Re: New Cammo Dude truck
Subject: Re: New Cammo Dude truck
From: "miso@sushi.com" <miso@sushi.com>
Date: 05/11/2009, 04:13
Newsgroups: alt.conspiracy.area51

On Nov 4, 7:59 pm, "m...@sushi.com" <m...@sushi.com> wrote:
On Nov 4, 12:14 pm, "Lumpy" <lu...@digitalcartography.com> wrote:



m...@sushi.com wrote:
I've bought from Murphy once in a while, but generally his prices are
just insanely expensive.

I don't know. I've never bought from him.
He had those rubber plant antennas
three for $25. I think they were 130-170Mhz
broad banded. I don't see them today.
Maybe he's down to little or nothing remaining
in stock.

I can't imagine what it would be like to be
a surplus reseller.

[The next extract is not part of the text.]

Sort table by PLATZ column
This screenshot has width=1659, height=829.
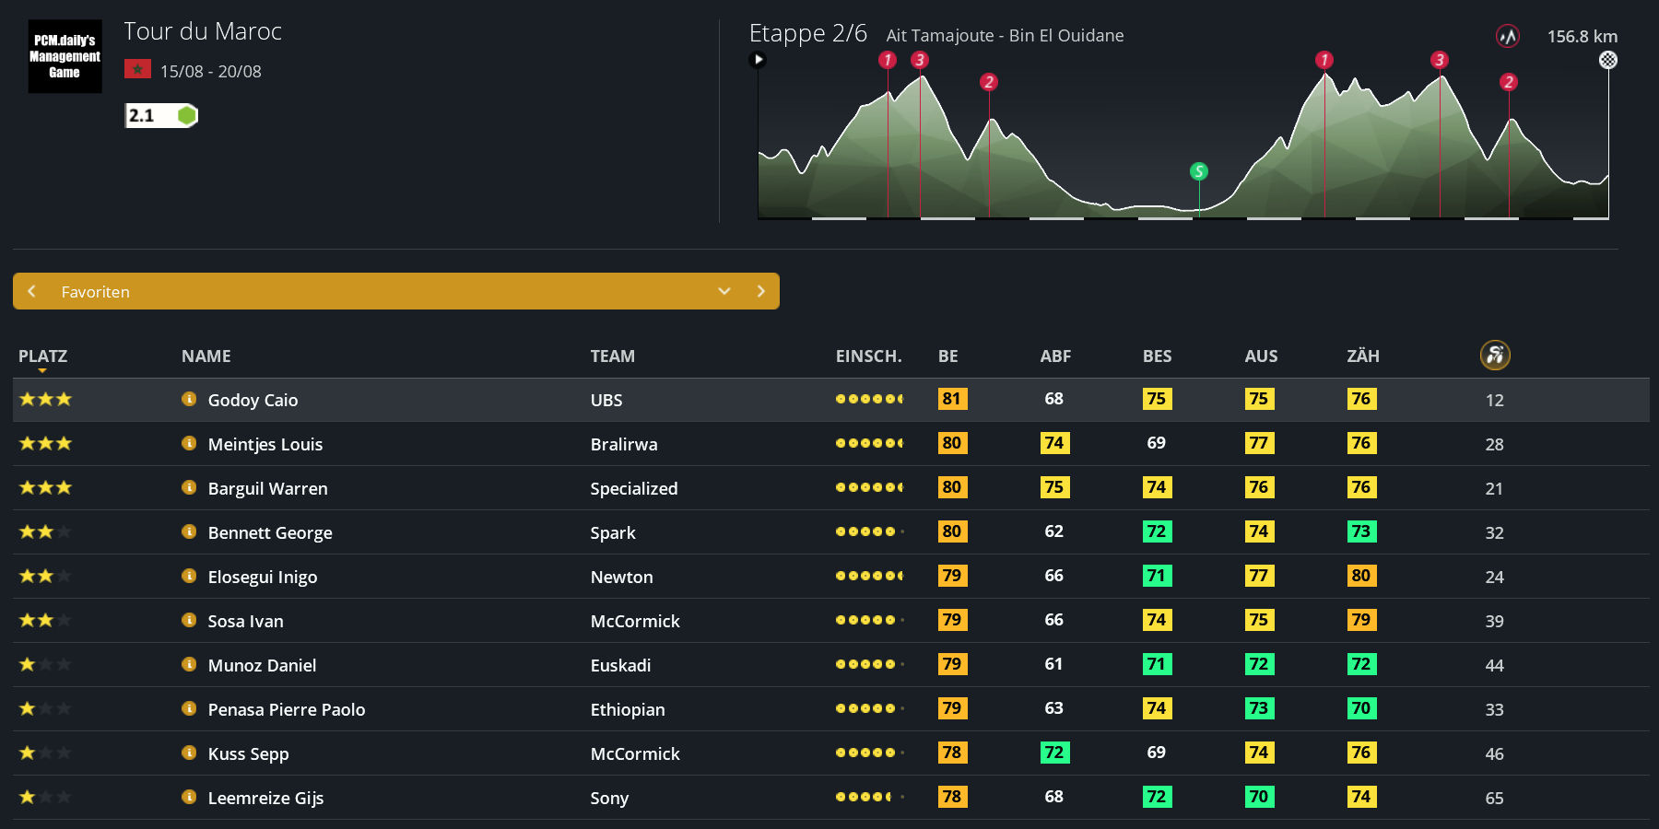coord(42,356)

Buy a thousand bomb sights
for a few dollars, then sit on the stock for
20 yrs while you sell one or two now and then.

Lumpy

In Your Ears for 40 Something Yearswww.LumpyMusic.com

The military/feds got smart and started their own online auctions.
They are not terribly handy since you have to pick up the goods in
person. Anyway, these dealers have a much harder time getting surplus
stuff now, or more correctly, it is no longer pennies on the dollar.
Some base in Virginia or West Virginia has all the excess Navy test
equipment. If you follow the auctions, the gear ends up on ebay at
double the government auction. I don't think these vendors can afford
to sit on gear for decades anymore.

Similar to Murphy, but not the same caliber, is C and H:http://www.candhsurplus.com/

Murphy and C&H sell on ebay too.

This is the main government auction:http://www.govliquidation.com

Some stuff goes here:http://www.drms.dla.mil/

And of course, the NTS has their auction.http://www.nstec.com/auction/

This photo tell you everything you need to know about government
thinking. at least at the NTS
http://www.nstec.com/auction/auctionphotos/FY10-0002-01.JPG
They are selling off the total crap that is in the front of the photo,
while in the back, there is stuff slowly aging and becoming crap.
There is a 7000 series Tek scope with a pile of plug-ins on top of it
in the cage. A decade ago, a hobbyist might have paid money for it. I
was still using a 7904 in the late 80s. So now that pile will get
dustier until it really reeks, and they it will show up on the auction
website.

I cruise the silicon valley surplus shops and just laugh at the
33.4kbps modems and 10baseT ethernet on the shelves. An old bomb sight
might get sold as a collectors item, but nobody longs for the day of
the Bell 103 modem.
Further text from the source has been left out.